**Required work:** Rewrite the entries as a numbered list, starting at the first line and ending at the line containing "click(285, 105)". Omit blank lines and leave the pictures out of the answer.

================================

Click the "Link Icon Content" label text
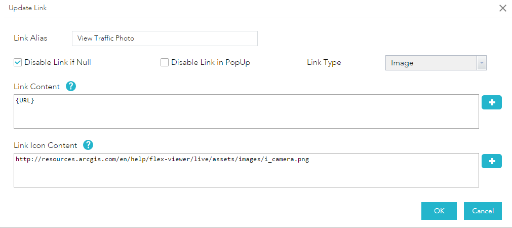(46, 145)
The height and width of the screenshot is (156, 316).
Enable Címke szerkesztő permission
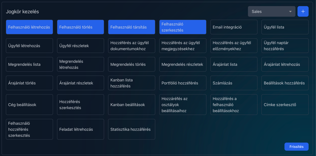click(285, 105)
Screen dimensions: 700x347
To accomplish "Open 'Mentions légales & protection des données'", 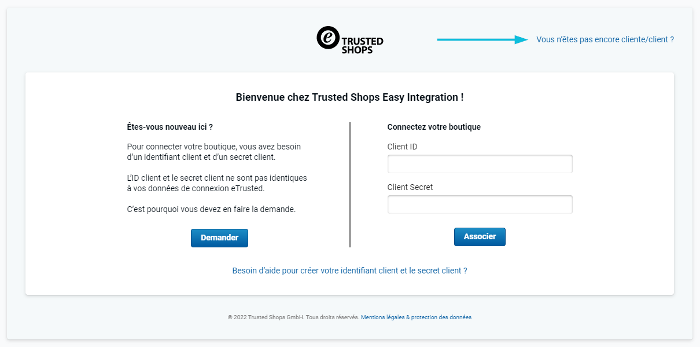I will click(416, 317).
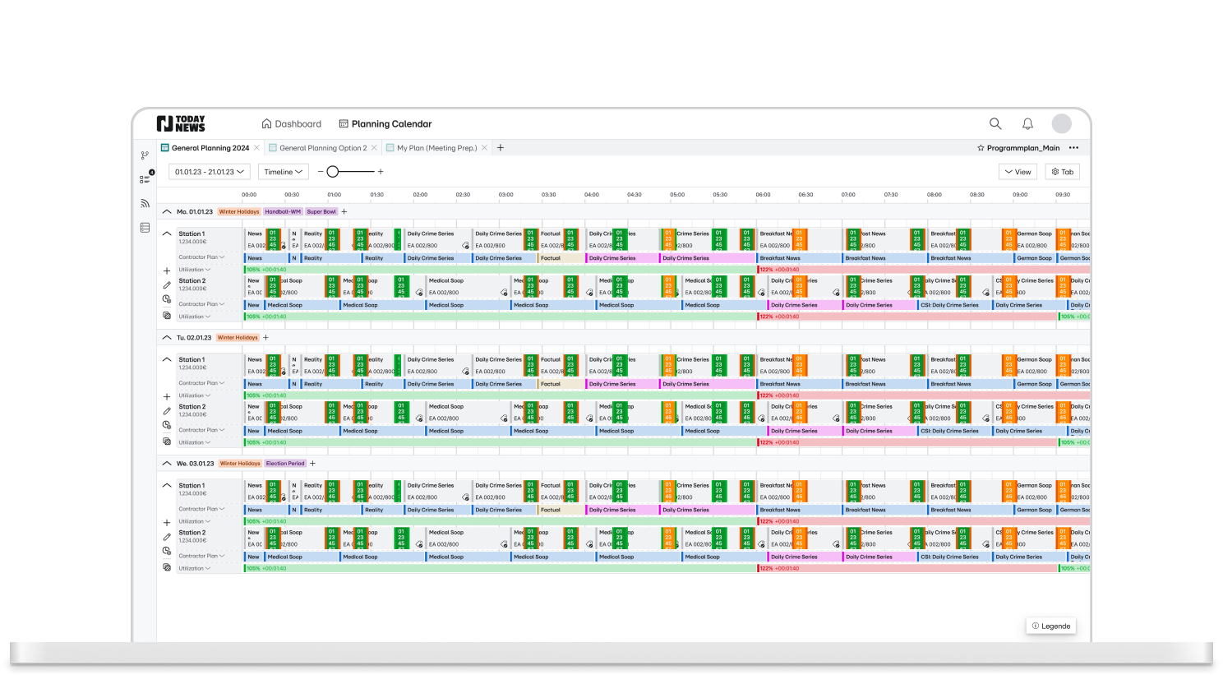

================================

**Answer for the task:**
1. Click the "Link Icon Content" label text
2. (46, 145)
3. The height and width of the screenshot is (156, 316).
4. Enable Címke szerkesztő permission
5. click(285, 105)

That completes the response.